== Testo da leggere ==

+++

La denominazione apostolo fu aggiunta da Gesù al concetto dei “dodici”. Gesù, parlando aramaico, si è certamente servito di una parola aramaica. Nella Chiesa siriaca l’apostolo viene denominato shelichah, parola corrispondente nella letteratura rabbinica a shaliach (K.H. Rengstorf, p. 414), in aramaico shelichah (cf. s. Girolamo, In Gal. 1, 1: PL 26, 335). I rabbini mandati dalla centrale di Gerusalemme per raccogliere elemosine o per visitare la diaspora ricevono la denominazione di sheluchim. Un tale emissario (shaliach) era anche Paolo, quando fu mandato a Damasco (At 9, 1 sg.); ma il missionario giudaico non porta mai questo nome (Rengstorf, p. 418 sg.). In questo vecchio senso anche gli «apostoli delle chiese» che portano l’elemosina per i santi a Gerusalemme (2Cor 8, 23), o Epafrodito che viene come «apostolo» dei Filippesi a Paolo sono sheluchim. Difficile è Rm 16, 7 il titolo «apostolo» dato ad Andronico e Giunia. Se la parola “apostolo” in senso religioso era connessa coi “dodici”, come possono questi due sconosciuti dirsi “missionari” cristiani? (Rengstorf, p. 422, 33 sg.; H. Lietzmann, An die Römer, IV ed., Tubinga 1933, p. 24). Sembra che anche qui ricorra il senso giudaico di sheluchim, “emissari”, come per i due (Timoteo ed Erasto) in At 19, 22.

+++

== Dati forniti ==
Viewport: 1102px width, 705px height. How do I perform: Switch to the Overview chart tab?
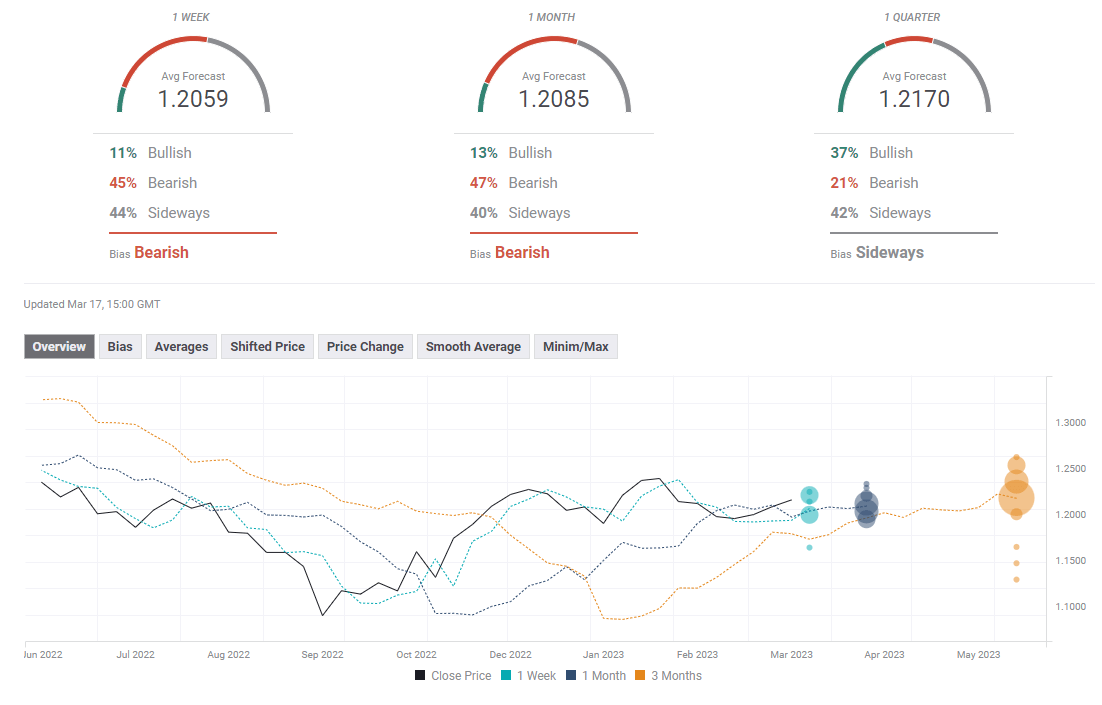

+++

== Consegna ==
Continua il testo sull'origine del termine «apostolo» a partire dalla sua ultima frase.

== Risposta scritta ==
L’affermazione, che “apostolo” sia stato un nome per designare il “missionario” (così A. Wikenhauser, in Reallexicon für Antike und Christentum, I, Lipsia 1942, p. 554) non sembra fondata. La parola “apostolo” come traduzione di shaliach, “emissario”, si trova anche in testi giudaici (da Wikenhauser ciò è a torto negato, loc. cit., p. 555): cf. CIL, IX, 648, 6220 (J. Frey, Corpus inscriptionum judaicarum, I, Roma 1936, p. 438 sg., n. 611 [Venosa]). L’iscrizione parla di duo apostuli et duo rebbites. Il Codice Teodosiano menziona in una legge del 399 (in XVI, 8, 14) funzionari, quos ipsi apostolos vocant, qui ad exigendum aurum atque argentum a patriarcha certo tempore diriguntur. Eusebio, Comm. in Is., 18, 1 (PG 24, 13 sg.), conosce apostoli giudaici che portano lettere encicliche delle loro autorità, anche per combattere la missione cristiana. La notizia di Eusebio è confermata da Epifanio (Haer., 30, 4, 2), che li mette in stretti rapporto col patriarca giudaico (cf. s. Girolamo, In Gal., 1,1: PL 26, 335). J.B. Frey trova difficile ammettere tale interpretazione per l’iscrizione di Venosa, ma non pare plausibile il suo scetticismo (la data: IX sec., di Lietzmann, non pare fondata).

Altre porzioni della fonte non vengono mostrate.